By now, most plan sponsors have probably managed to pick themselves up off the floor after hearing about the $63/year/covered life transitional reinsurance fee that they will either pay (if self-funded) or have passed on to them (if they are insured).  We were on top of this months ago, and the most recent guidance from a couple of weeks ago doesn’t change the landscape too much, but there are a few items to note:

  • The fee is based on the anticipated need to collect $10 billion from health plans in 2014.  Under current law, that number will go down to $6 billion in 2015 and $4 billion in 2016.  Presumably, the fees will also go down in those years.  The “need” arises in order to subsidize health insurance coverage for those unable to afford it.
  • Retiree plans are subject to the fee.  However, CMS proposed that all plans (retiree or not) only need to pay for enrollees for which the plan is primary to Medicare as, of course, most are.  No reinsurance fee is due with respect to participants for whom Medicare is primary.
  • The good news is that the IRS has confirmed already that the fee is deductible, and it reports that the DOL has advised the IRS that the fee is a permissible plan expense.
  • States can set up “supplemental” reinsurance programs and charge separate fees, but these fees may not be levied against self-funded plans.
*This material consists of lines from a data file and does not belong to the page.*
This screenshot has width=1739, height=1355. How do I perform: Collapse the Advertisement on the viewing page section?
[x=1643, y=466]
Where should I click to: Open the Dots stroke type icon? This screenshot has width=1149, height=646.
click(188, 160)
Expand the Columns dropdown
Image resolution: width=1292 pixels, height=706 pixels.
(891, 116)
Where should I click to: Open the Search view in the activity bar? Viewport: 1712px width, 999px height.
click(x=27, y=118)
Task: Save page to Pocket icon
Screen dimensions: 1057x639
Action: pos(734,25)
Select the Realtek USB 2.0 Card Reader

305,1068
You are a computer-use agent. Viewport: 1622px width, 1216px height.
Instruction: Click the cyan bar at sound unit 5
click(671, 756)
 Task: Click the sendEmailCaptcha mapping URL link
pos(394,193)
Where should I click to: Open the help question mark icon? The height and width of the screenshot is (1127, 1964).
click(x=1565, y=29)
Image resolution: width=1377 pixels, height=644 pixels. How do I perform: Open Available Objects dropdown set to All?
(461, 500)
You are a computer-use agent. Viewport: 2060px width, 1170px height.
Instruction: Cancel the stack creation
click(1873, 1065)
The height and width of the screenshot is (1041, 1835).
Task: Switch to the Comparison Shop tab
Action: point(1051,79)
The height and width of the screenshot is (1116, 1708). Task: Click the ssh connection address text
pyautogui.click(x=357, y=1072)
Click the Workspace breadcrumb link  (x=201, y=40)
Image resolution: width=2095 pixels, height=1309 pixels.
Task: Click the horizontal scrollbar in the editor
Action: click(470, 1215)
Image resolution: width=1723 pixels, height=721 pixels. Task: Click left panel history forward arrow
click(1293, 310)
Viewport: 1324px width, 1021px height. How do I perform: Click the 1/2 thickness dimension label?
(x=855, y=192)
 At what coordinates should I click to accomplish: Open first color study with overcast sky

  • As with the health exchanges, states can choose whether to operate their own reinsurance programs or have HHS operate them.  However, the rate of fees will be a nationally-determined rate with nationally-determined levels of reimbursements for health insurance issuers.  It seems that if the rate is nationally determined, and the reimbursements are nationally determined, then a state has little incentive to set up its own program (unless it intends to collect supplemental contributions).
  • As with the early retiree reinsurance program that was initially adopted as part of PPACA, there will be a reimbursement of claims floor and ceiling to issuers.  For 2014, the reimbursements will start at $60,000 in claims and stop at $250,000 in claims.  If the experience with the early retiree reinsurance program is a guide, it may take more than the $10 billion HHS is budgeting to pay these claims.
  • Fees collected will be dispersed based on need, rather than based on the states from which they were collected.